▸ Travail demandé
1. D'après le texte sur la situation du procureur de la République, quels sont tous les éléments dont le procureur contrôle, selon l'article 39-3, la légalité, la proportionnalité, l'orientation ou la qualité ?
2. Reprenez le texte sur la situation du procureur de la République durant l'enquête à partir de l'endroit où il s'arrête.

Le renforcement de la situation du procureur de la République durant l'enquête

19La situation du procureur de la République durant l'enquête pose deux difficultés essentielles. La première résulte de la jurisprudence de la CEDH, qui refuse de reconnaître au parquet le statut de « juge », susceptible d'exercer un contrôle sur les mesures attentatoires aux libertés, notamment celle de l'article 5 de la Conv. EDH  [13]. Dans le même esprit, la Cour de cassation a refusé de reconnaître au parquet le pouvoir de prendre des mesures portant atteinte à la vie privée, telle que la géolocalisation  [14]. Par son manque d'indépendance et par le rôle qu'il joue dans l'exercice des poursuites à l'issue de l'enquête, le ministère public n'est pas en position pour statuer sur de telles atteintes aux droits fondamentaux. La seconde difficulté résulte des revendications des magistrats relatives au renforcement de l'autorité du ministère public sur la police judiciaire  [15]. La loi du 3 juin 2016 tente de répondre à ces deux difficultés en introduisant dans le code de procédure pénale un article 39-3 selon lequel :

20« Dans le cadre de ses attributions de direction de la police judiciaire, le procureur de la République peut adresser des instructions générales ou particulières aux enquêteurs. Il contrôle la légalité des moyens mis en œuvre par ces derniers, la proportionnalité des actes d'investigation au regard de la nature et de la gravité des faits, l'orientation donnée à l'enquête ainsi que la qualité de celle-ci.

21« Il veille à ce que les investigations tendent à la manifestation de la vérité et qu'elles soient accomplies à charge et à décharge, dans le respect des droits de la victime, du plaignant et de la personne suspectée ».

▸ Données recueillies
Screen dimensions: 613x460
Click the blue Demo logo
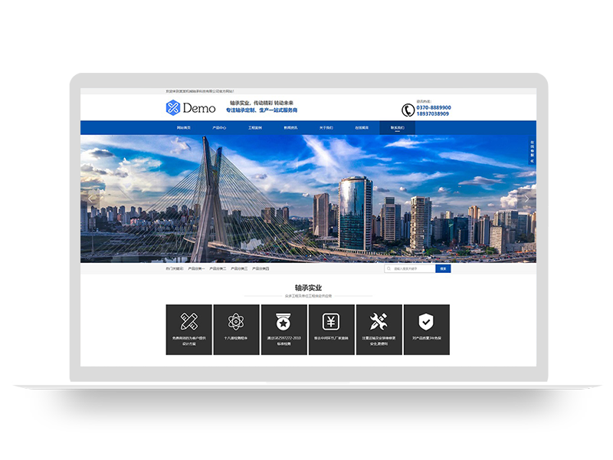click(191, 107)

▸ Les réponses
1.
- La légalité des moyens mis en œuvre par les enquêteurs
- La proportionnalité des actes d'investigation au regard de la nature et de la gravité des faits
- L'orientation donnée à l'enquête
- La qualité de l'enquête

2.
22Cette disposition possède plusieurs dimensions. D'abord, elle établit clairement la relation hiérarchique entre le procureur de la République et la police judiciaire s'agissant de la conduite de l'enquête. Elle consacre ainsi le statut de directeur d'enquête de ce magistrat. Ensuite, la disposition a pour objectif affiché d'établir un parallèle entre le rôle joué par le juge d'instruction durant l'information et celui occupé par le procureur de la République durant l'enquête  [16]. L'alinéa 2 de l'article 39-3 reprend ainsi les formulations de l'article 81 du code de procédure pénale : « investigations qui tendent à la manifestation de la vérité », ou encore « à charge ou à décharge ». Enfin, la disposition a pour objectif de donner l'impression que le procureur de la République exerce, durant l'enquête, toutes les fonctions inhérentes à une « autorité judiciaire » : contrôle de légalité et de proportionnalité des actes d'enquête. L'objectif implicite des formules adoptées consiste à aligner le rôle du procureur de la République sur celui d'un juge, au regard des exigences posées par la CEDH  [17]. Toutefois il est peu probable que cette tentative ait un impact sur l'attitude de la juridiction européenne. C'est d'ailleurs pour se préserver de nouvelles condamnations que les mesures attentatoires aux droits fondamentaux créées par la loi du 3 juin 2016 ont été soumises à l'autorisation du JLD durant l'enquête, bien que ce que soit le procureur de la République qui en ait l'initiative  [18].

23L'autorité du ministère public est également renforcée à travers la création d'une procédure disciplinaire d'urgence à l'encontre des membres de la police judiciaire (C. pr. pén., art. 229-1). En cas de manquement professionnel grave ou d'atteinte grave à l'honneur ou à la probité par un membre de la police judiciaire, le procureur général près la cour d'appel peut saisir la chambre de l'instruction afin que celle-ci suspende immédiatement le professionnel de ses fonctions d'OPJ durant la période maximale d'un mois. Cette procédure, dont l'application devrait se révéler très résiduelle, a été présentée comme une consolidation de l'autorité fonctionnelle du parquet sur la police judiciaire  [19].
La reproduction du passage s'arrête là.